Decoding error receiving messages

I’ve written a chat bot and it has been working fine until recently. I am not sure what has been added to the messages but I have been getting decode errors when receiving messages. I’ve written my bot in python and the error line is this one:
data = socket.recv(2048).decode(‘UTF-8’)
The errors I’m getting are:
‘utf-8’ codec can’t decode byte _ in position _ : unexpected end of data/ invalid start of data
I didn’t start getting these til recently this bot worked perfectly fine in December when I playing around with Twitch IRC bots.
Did something change in the messages where not everything is UTF-8 anymore.
Any help would be appreciated thank you.

We have not changed any encoding within the last 2 years afaik, and UTF-8 should encompass everything (I think).

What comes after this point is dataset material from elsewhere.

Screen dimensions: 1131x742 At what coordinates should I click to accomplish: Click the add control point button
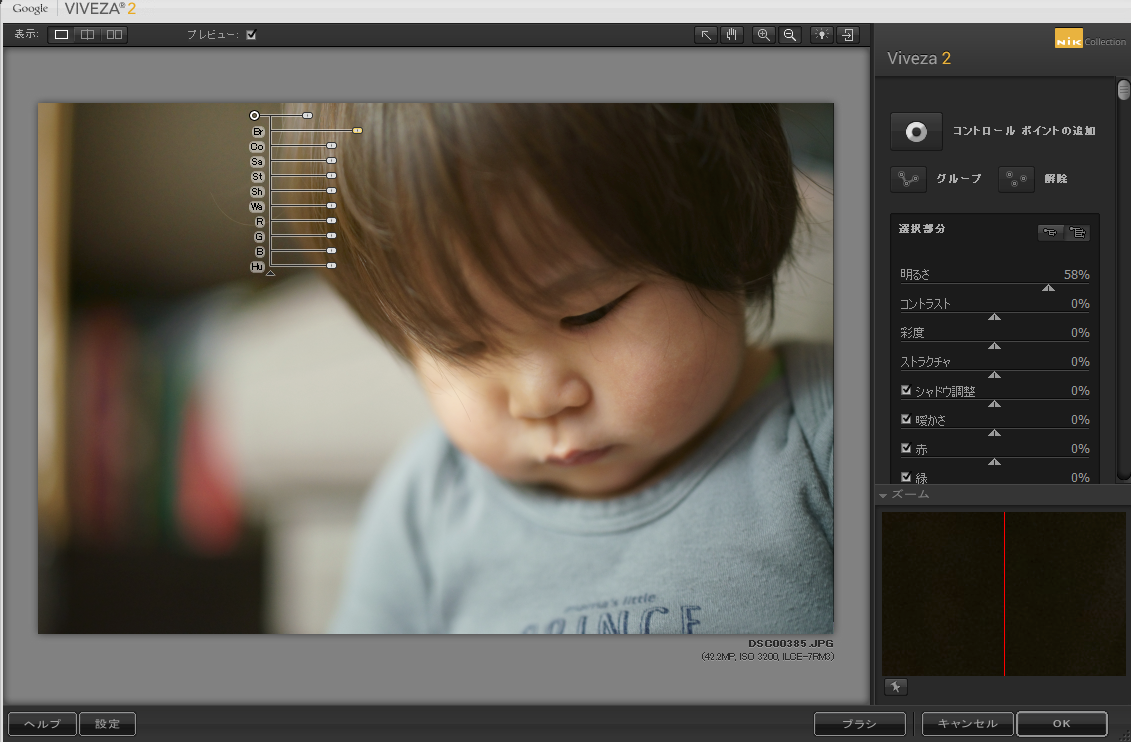click(916, 131)
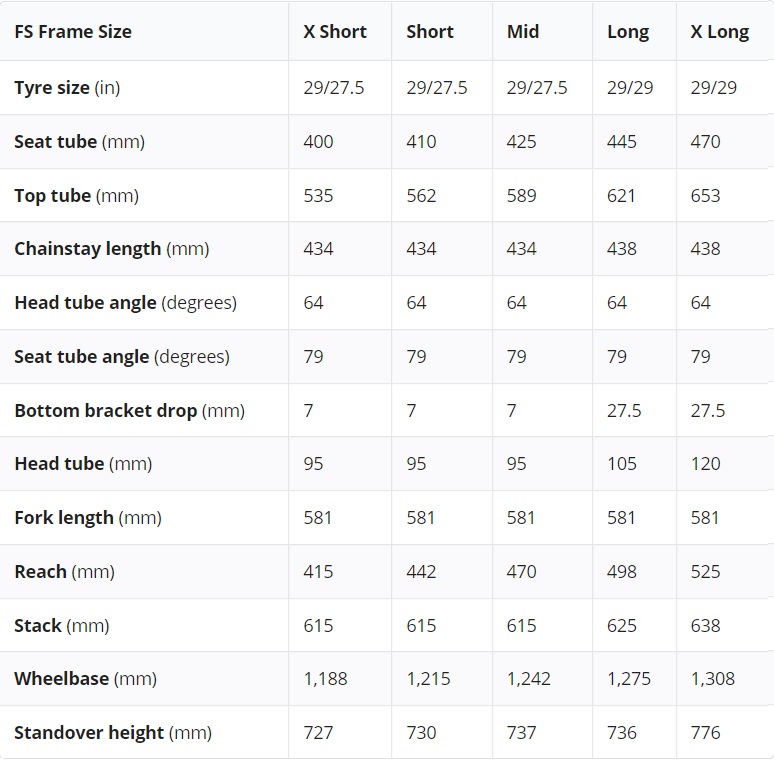Screen dimensions: 774x761
Task: Select the X Short column header
Action: tap(335, 32)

Can you spit out raw lines in like UTF-32 to see what’s up?

I wonder if the issue is caused by getting incomplete outputs from the IRC server. I’m not quite sure.
I’ll show a output of raw lines in UTF-32 when joining a channel:

error: ‘utf-32-le’ codec can’t decode bytes in position 0-3: code point not in range(0x110000)
error: ‘utf-32-le’ codec can’t decode bytes in position 0-3: code point not in range(0x110000)
error: ‘utf-32-le’ codec can’t decode bytes in position 0-3: code point not in range(0x110000)
error: ‘utf-32-le’ codec can’t decode bytes in position 0-3: code point not in range(0x110000)
error: ‘utf-32-le’ codec can’t decode bytes in position 0-3: code point not in range(0x110000)

Here’s UTF-8 of the same channel join:

:tmi.twitch.tv 001 sato_chat :Welcome, GLHF!
:tmi.twitch.tv 002 sato_chat :Your host is tmi.twitch.tv
:tmi.twitch.tv 003 sato_chat :This server is rather new
:tmi.twitch.tv 004 sato_chat :-
:tmi.twitch.tv 375 sato_chat :-
:tmi.twitch.tv 372 sato_chat :You are in a maze of twisty passages, all alike.
:tmi.twitch.tv 376 sato_chat :>
:tmi.twitch.tv CAP * ACK :twitch.tv/membership
:tmi.twitch.tv CAP * ACK :twitch.tv/tags
:tmi.twitch.tv CAP * ACK :twitch.tv/commands
:sato_chat!sato_chat@sato_chat.tmi.twitch.tv JOIN #dansgaming
@badges=;color=;display-name=sato_chat;emote-sets=0;mod=0;subscriber=0;user-type= :tmi.twitch.tv USERSTATE #dansgaming
@broadcaster-lang=;emote-only=0;followers-only=20;r9k=0;room-id=7236692;slow=5;subs-only=0 :tmi.twitch.tv ROOMSTATE #dansgaming
:sato_chat.tmi.twitch.tv 353 sato_chat = #dansgaming :ghentbot gibbed 9steven ascothero miturner moobot fur3x dansgaming analyticsbot
:sato_chat.tmi.twitch.tv 353 sato_chat = #dansgaming :sato_chat
:sato_chat.tmi.twitch.tv 366 sato_ch

Can you provide the raw binary bytes off the socket?

I’m going to add that I suspect you’ve received exactly 2048 bytes, and that the last X bytes are a partial code point.
As an example, © under UTF-8 is C6A9. And if the final byte in what you just received is C6?
b’\xc6’.decode(‘utf-8’)
UnicodeDecodeError: ‘utf8’ codex can’t decode byte 0xc6 in position 0: unexpected end of data

You need to use something like the codec module’s incremental decoder so it can join one socket read to another and recognize a stub code point split between recv calls.

1 Like

The incremental decoder fixed everything after running test yesterday. Thank you so much.

This topic was automatically closed 30 days after the last reply. New replies are no longer allowed.